The RSNA poster session was intended as a kind of “teaser.” The gold standard is the peer-reviewed article. That article has been submitted and accepted by the Journal of the American College of Radiology for publication sometime in 2015.
Per the overall conclusions, can you give me your interpretation of them?
Yes, we explicitly went to 50 specialists in four different specialties—pulmonary medicine, radiation oncology, medical oncology, and neurosurgery—specialists who might make use of this. We asked
We asked them a variety of questions pertaining to their satisfaction with text-only reporting, paper or electronic. And by and large about 80 percent of them were satisfied with the current methods of reporting. After they answered those questions, we showed them some examples of what MERR could do. And it’s kind of like what happened with the iPhone—people had been satisfied with flip phones before that. And we showed them what MERR could do, and overall, physicians said they would be happier with the content; and more importantly, they said they would more likely share that information with their patients. They might show the patient their liver lesion while they were together.

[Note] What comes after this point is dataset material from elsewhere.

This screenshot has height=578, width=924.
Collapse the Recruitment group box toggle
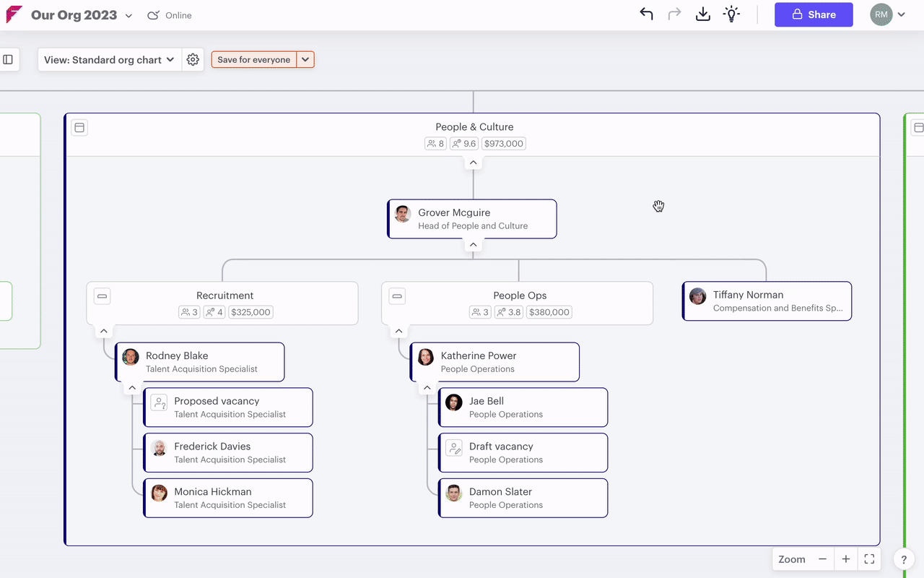click(x=103, y=296)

And we sort of knew that would be the expectation there. But we asked referring physicians, if this technology were implemented at another institution or practice in their community, what would be the likelihood that you would preferentially refer your patients to places that had this technology? And it was about 80 percent. I was shocked that they were so wowed by that. In other words, they said they would effectively fire their existing radiology group to get this. So when you look at the value proposition of imaging, what’s important is not so much whether we ourselves think we’re doing a good job, but what our customers think. And it brings up a quote that had been attributed to Henry Ford, where he said, if I had asked people what they wanted when I started up, they would have said, faster horses. So we want to anticipate the needs of our customers, and we as radiologists need to anticipate those needs rather than waiting for the market to tell us what they want and to have to catch up.
Now that a few vendors are offering this, what will the trajectory of adoption be like?
Some of this gets back to how expensive, complicated technology is being adopted. The iPhone 6 is out now. And my contract with Verizon was up this summer. I waited a bit and became an early adopter of the iPhone 6. While those things are not cheap, they’re relatively low-ticket items. When you get into hospital-based integrated technology, it’s much more complicated. So the window from initial commercial offering is very long. A zillion stakeholders have to approve an addition, and you have to order and implement the technology. Because of the technological platforms that have to be implemented to enable this, I think we’re talking a couple of years for early adopters and several years for lagging adopters. This is really good stuff; we need more vendors to offer this.
What should our audience be thinking about with regard to this?
I interact with informaticists quite a bit. I tend to look at sort of two groups of people in the informatics space—the IT-oriented folks, and then the people focused on the processes. And those peope focusing on the processes and the end-deliverables, those folks will “get it” much more quickly. The former group may question this at first. My message to those folks would be, get your fingers off your keyboards and eyes off your monitors, and look at what the physicians and patients need.
So you believe this will improve patient care?
Yes, I do. Now, quantifying that is going to be difficult. How does one measure better understanding on the part of the patient? Or the value of the oncologist prescribing a course of chemotherapy, that this is the right therapy, as opposed to just a good one? Measuring and quantifying it will be challenging as a health services researcher, but yes, I do believe it will improve care.